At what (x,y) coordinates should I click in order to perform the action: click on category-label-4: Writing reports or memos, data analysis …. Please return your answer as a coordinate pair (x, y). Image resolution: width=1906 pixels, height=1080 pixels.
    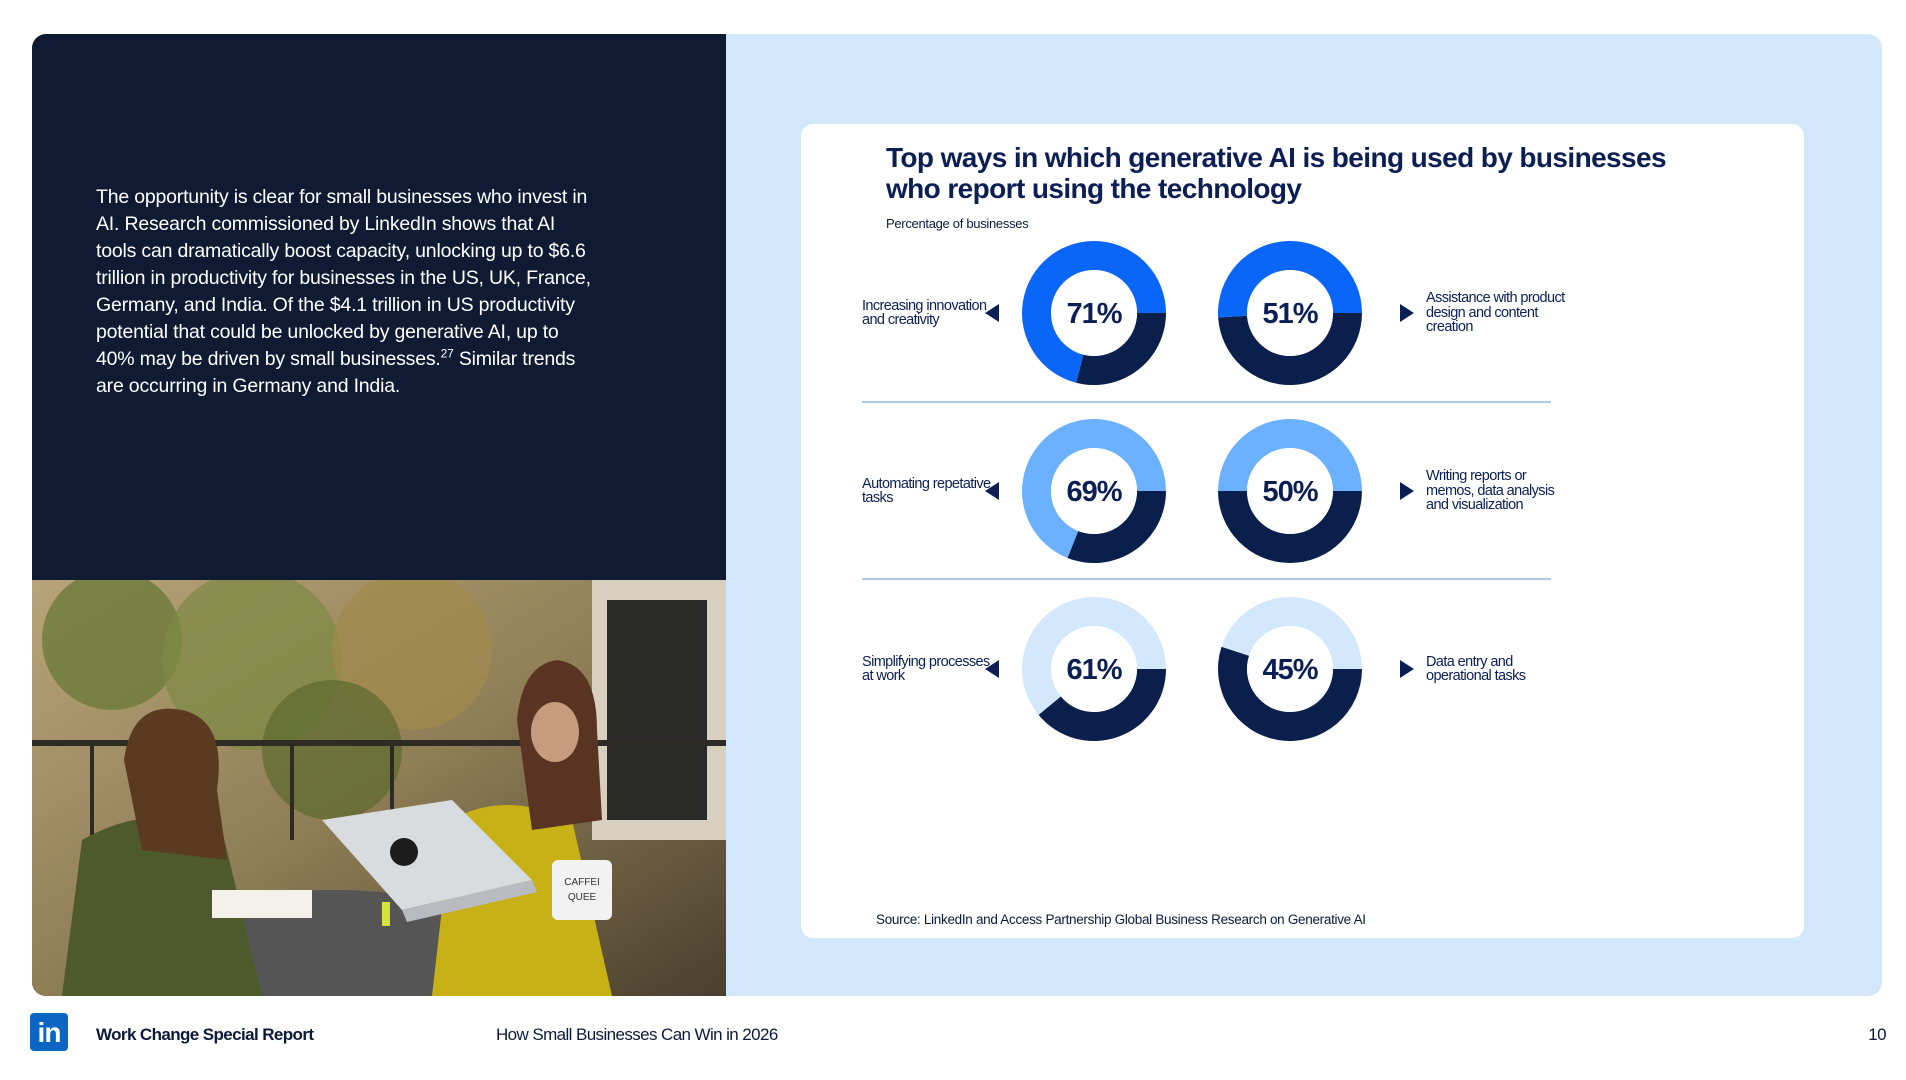
    Looking at the image, I should click on (1490, 490).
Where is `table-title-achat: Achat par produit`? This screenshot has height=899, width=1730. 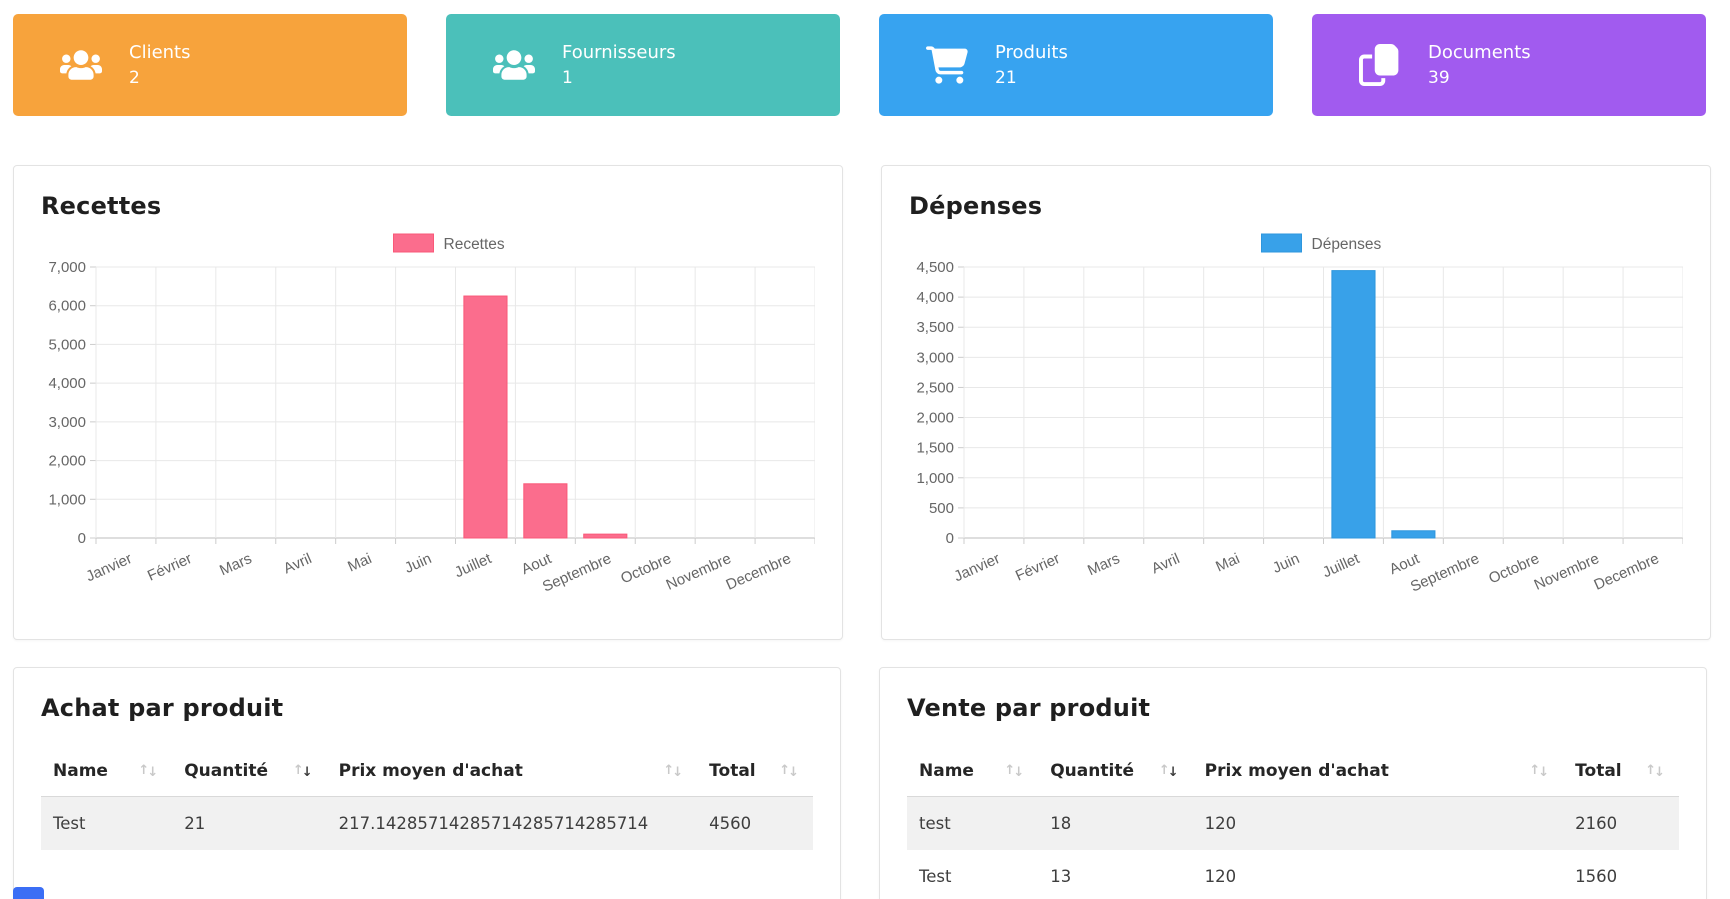
table-title-achat: Achat par produit is located at coordinates (162, 708).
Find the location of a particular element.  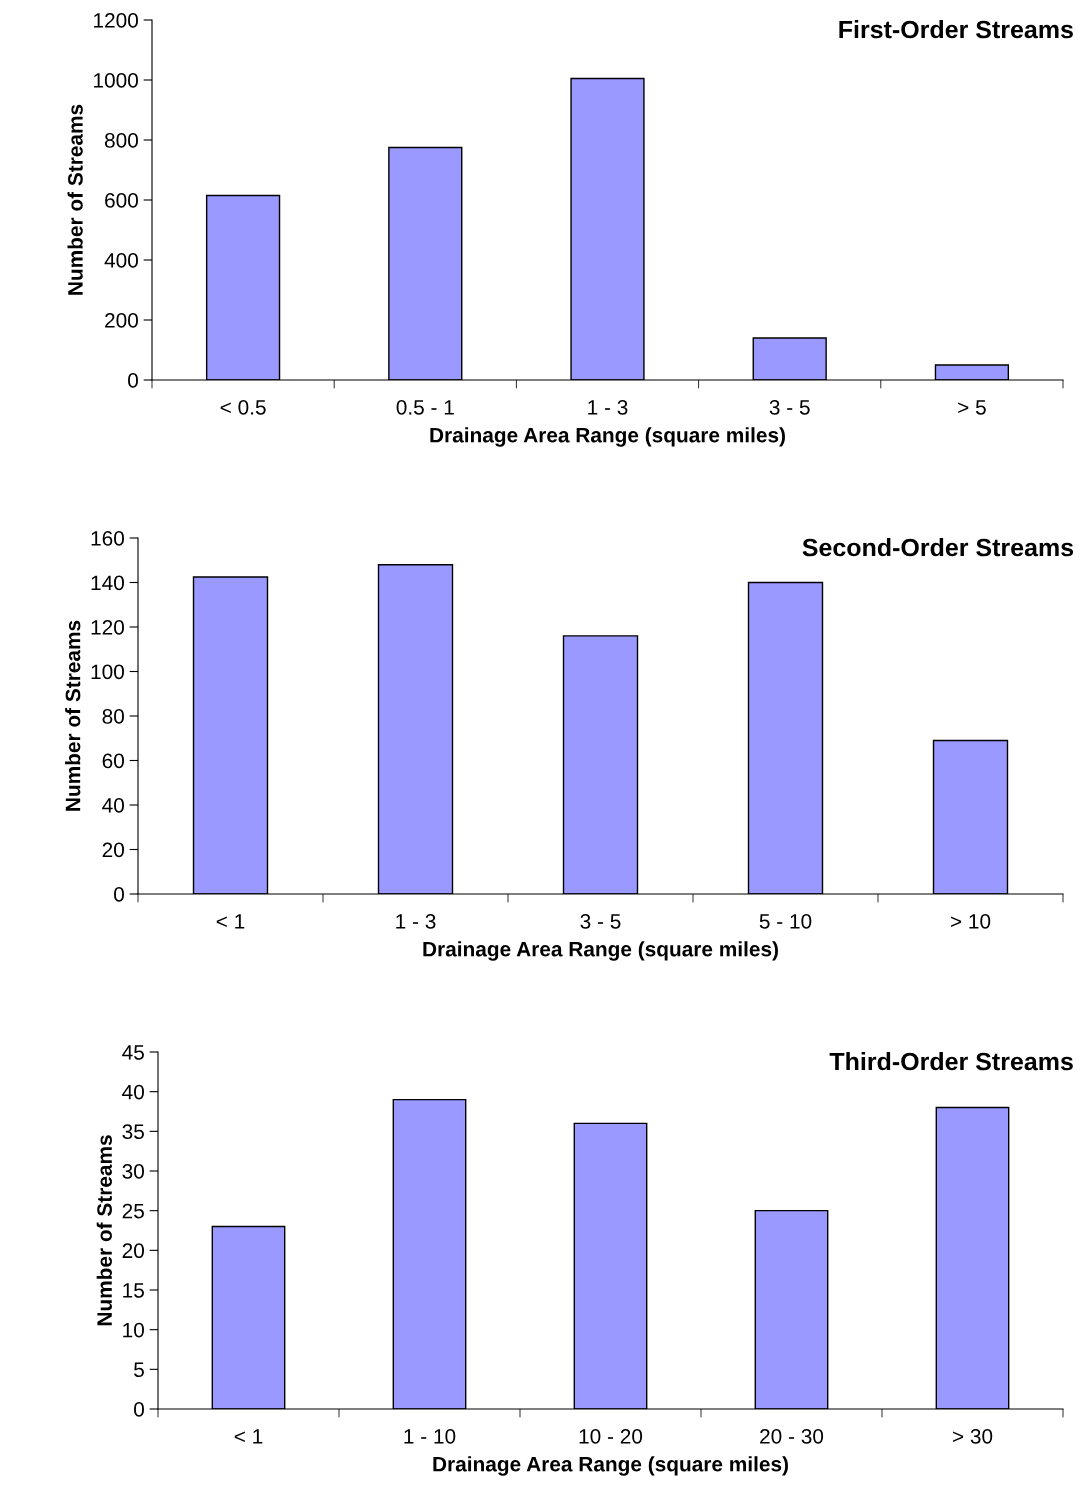

chart-title: First-Order Streams is located at coordinates (956, 30).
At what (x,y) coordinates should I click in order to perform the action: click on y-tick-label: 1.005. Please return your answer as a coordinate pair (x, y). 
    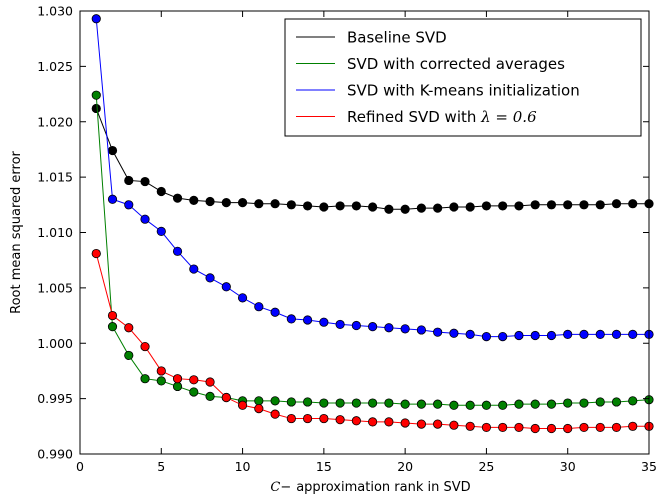
    Looking at the image, I should click on (55, 288).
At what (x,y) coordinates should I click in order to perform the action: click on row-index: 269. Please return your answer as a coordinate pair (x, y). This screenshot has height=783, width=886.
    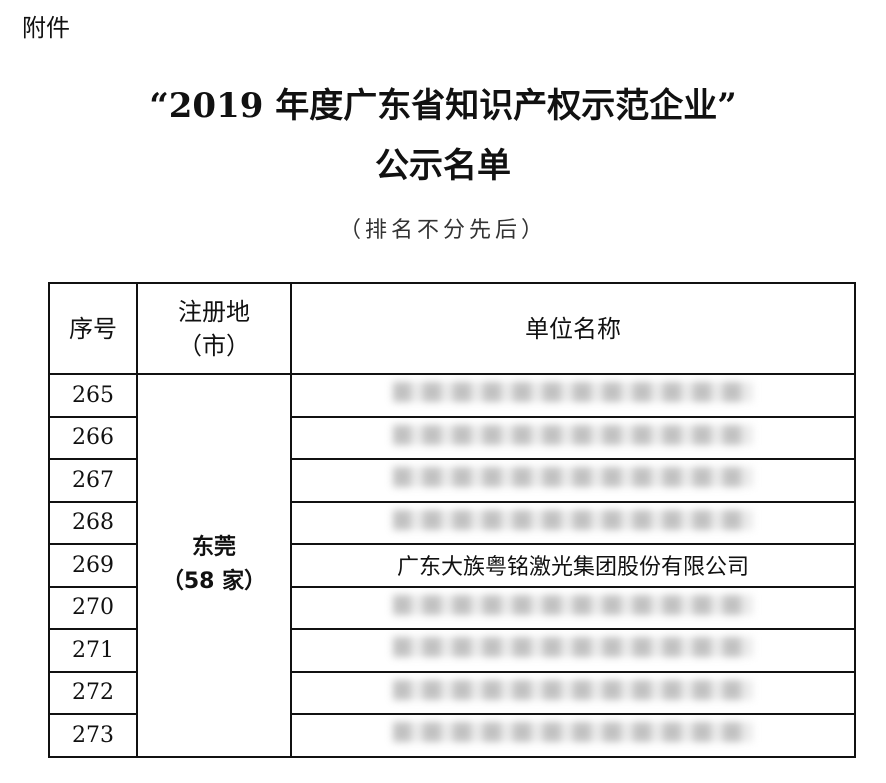
    Looking at the image, I should click on (93, 566).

....................

**JOB**: Reproduce every one of the records above word for word, leaving out the pictures.

**REPLY**:
At what (x,y) coordinates should I click in order to perform the action: click on category-label-4: Writing reports or memos, data analysis …. Please return your answer as a coordinate pair (x, y). Image resolution: width=1906 pixels, height=1080 pixels.
    Looking at the image, I should click on (1490, 490).
Where is `table-title-achat: Achat par produit`? This screenshot has height=899, width=1730. 
table-title-achat: Achat par produit is located at coordinates (162, 708).
Find the location of a particular element.  

chart-title: First-Order Streams is located at coordinates (956, 30).
At what (x,y) coordinates should I click in order to perform the action: click on y-tick-label: 1.005. Please return your answer as a coordinate pair (x, y). 
    Looking at the image, I should click on (55, 288).
At what (x,y) coordinates should I click in order to perform the action: click on row-index: 269. Please return your answer as a coordinate pair (x, y). This screenshot has height=783, width=886.
    Looking at the image, I should click on (93, 566).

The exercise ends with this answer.